A team of scientists from Stanford University and the California Institute of Technology has used Illumina’s sequencing platform to analyze binding sites of a transcription factor on a genome-wide scale.
Their work has been accepted for publication in Science, setting it up to be one of the first published peer-reviewed studies that involves data from Illumina’s Genetic Analyzer.
Barbara Wold, a professor of molecular biology at Caltech, presented initial results of the study at the Advances in Genome Biology and Technology conference in February. David Johnson from Rick Myers’ team at Stanford collaborated with Ali Mortazavi, a researcher in Wold’s lab, on the project. The sequencing was performed at Illumina’s facility in Hayward, Calif.
The scientists combined genome-wide chromatin immunoprecipitation with Illumina sequencing to identify the DNA binding sites of the NRSF/REST transcription factor, which is known to repress neuronal genes in non-neuronal cells as well as neuronal stem cells.
Matching approximately 3 million to 5 million 25-base-pair reads per sample to the genome, they were able to identify not only known NRSF binding sites but also a new family of binding motifs.
The data the instrument produced enabled them to locate the binding sites with “very nice” sensitivity, specificity, and precision, Wold told In Sequence in an e-mail message last week.
Also, intentionally starting with DNA of a smaller size, coupled with other platform properties, helped them to map the sites more precisely. “That high resolution is important for annotating binding positions on the genome and also for feeding experimentally determined sites into motif-finding algorithms,” she said.
“That high resolution [of Illumina’s sequencer] is important for annotating binding positions on the genome and also for feeding experimentally determined sites into motif-finding algorithms.” |
The scientists also tested 454’s platform for the project, collaborating with George Weinstock and Richard Gibbs at the Baylor Genome Center. They decided to use Illumina’s technology for this study mainly because it produces more reads per run. “High read number is good in this use because each sequence read is an independent datum that helps to identify sites in the genome that have been enriched in the experiment due to the immunoprecipitation,” Wold said.

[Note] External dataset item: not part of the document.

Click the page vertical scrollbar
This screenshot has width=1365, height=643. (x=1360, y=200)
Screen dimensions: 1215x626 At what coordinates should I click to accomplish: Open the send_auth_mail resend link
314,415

Because 454’s platform produced fewer reads per run, “the depth of sampling and the ability to define sites with weaker ChIP enrichments was not as great as in the Solexa set,” Wold said.
However, she added that using “shear brute force” — meaning more runs — on the 454 platform, researchers “would presumably achieve comparable depth.” In addition, there might be other, more subtle differences in the results the two platforms produce, owing to their different read length and informatics tools, but these “remain to be fully defined,” she said.